The pandemic has sharpened the focus on sustainability amid shifting expectations and a growing realisation in the corporate sector that it can no longer be business as usual.
The Harvard Business Review (HBR) reports a sea-change in investor focus, one that business leaders had not previously recognized as top-of-mind. In 2022, Investors will start to ask for action through their investment criteria.
Banks will feel this change in temperature and the pressure it puts on the bank’s reputation. Investors—including depositors—will ask banks to disclose the impact of such investments. As a result, forward-looking bank boards will formally direct investment practices away from environmentally damaging opportunities. Instead, they are channeling funds towards investments that go deep and generate a positive impact along with profit.
Deep profit, where companies also commit to environmental, social, and governance goals (ESG), generates investor results. Standard and Poor’s (S&P) Global Market Intelligence analysis of 26 ESG-based exchange-traded funds found that 19 performed better than the S&P 500. Those outperformers rose between 27.3% and 55% in the year between March 2020 and March 2021. In comparison, the S&P 500 increased 27.1%.
As an investor, if it’s just about the money, it is a shallow profit. Deep profit is about money and impact.

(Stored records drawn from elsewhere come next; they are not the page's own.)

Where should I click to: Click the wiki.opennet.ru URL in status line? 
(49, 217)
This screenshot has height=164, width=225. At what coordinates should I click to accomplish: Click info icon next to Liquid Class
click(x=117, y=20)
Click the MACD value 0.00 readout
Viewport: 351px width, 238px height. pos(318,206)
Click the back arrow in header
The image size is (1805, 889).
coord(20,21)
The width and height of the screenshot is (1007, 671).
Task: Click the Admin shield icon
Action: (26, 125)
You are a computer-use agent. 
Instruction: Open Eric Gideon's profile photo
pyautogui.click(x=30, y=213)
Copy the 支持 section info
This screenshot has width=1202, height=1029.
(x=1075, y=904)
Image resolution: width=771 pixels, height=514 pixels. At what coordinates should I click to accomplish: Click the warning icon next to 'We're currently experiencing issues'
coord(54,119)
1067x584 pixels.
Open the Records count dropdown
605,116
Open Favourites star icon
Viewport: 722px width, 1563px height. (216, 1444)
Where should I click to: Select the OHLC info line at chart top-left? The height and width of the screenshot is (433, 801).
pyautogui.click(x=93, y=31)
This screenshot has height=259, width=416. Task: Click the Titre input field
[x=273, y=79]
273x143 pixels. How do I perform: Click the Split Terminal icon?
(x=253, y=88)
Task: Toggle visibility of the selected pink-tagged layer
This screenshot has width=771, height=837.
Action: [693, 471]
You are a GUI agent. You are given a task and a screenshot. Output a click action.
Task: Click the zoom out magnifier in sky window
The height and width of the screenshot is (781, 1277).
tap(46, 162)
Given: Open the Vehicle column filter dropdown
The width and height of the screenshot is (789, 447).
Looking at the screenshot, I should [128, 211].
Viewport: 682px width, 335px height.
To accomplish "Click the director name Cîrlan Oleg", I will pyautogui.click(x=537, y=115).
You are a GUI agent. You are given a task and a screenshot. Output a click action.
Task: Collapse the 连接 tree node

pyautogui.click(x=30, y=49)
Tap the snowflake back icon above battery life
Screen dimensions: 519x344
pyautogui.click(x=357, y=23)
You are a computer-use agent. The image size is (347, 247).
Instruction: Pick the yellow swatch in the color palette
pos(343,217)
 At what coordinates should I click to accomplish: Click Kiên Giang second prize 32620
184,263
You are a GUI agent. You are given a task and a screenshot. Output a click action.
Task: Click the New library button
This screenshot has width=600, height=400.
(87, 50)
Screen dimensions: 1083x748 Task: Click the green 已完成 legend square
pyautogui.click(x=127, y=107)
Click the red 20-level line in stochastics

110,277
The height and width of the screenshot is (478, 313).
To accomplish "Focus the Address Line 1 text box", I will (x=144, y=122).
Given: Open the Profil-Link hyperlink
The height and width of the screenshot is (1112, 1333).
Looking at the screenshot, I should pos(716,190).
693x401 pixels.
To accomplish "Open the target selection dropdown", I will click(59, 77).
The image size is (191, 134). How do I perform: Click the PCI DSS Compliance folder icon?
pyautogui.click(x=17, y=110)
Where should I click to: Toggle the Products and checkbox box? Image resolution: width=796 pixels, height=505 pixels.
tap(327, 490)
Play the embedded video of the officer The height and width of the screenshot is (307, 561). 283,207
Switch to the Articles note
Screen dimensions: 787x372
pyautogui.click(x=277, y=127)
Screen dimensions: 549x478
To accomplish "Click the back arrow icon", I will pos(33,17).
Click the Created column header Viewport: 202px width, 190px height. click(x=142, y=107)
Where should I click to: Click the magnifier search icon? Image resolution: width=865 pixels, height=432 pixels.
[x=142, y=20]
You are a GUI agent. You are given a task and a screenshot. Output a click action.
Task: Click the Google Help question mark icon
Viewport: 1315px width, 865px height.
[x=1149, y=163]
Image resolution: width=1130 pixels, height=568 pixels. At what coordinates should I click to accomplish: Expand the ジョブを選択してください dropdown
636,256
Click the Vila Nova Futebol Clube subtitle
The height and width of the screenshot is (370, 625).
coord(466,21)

According to Joanne Flinn, Chair of EGN Singapore’s Sustainability Peer Group, “Challenges, turbulence and uncertainty bring down many apparently successful businesses, even ones who pay attention to their purpose, their culture and their cash flow. Businesses who endure have moved past simply wanting to win the profits game. It’s like winning an Olympics gold medal, and having no life after the medal. It’s a shallow win. Instead, enduring businesses commit to win deep through their impacts across community, employees and the future – the ESGs in today’s distributed global value chains. This creates resilience and, in turn, businesses that prosper and last.”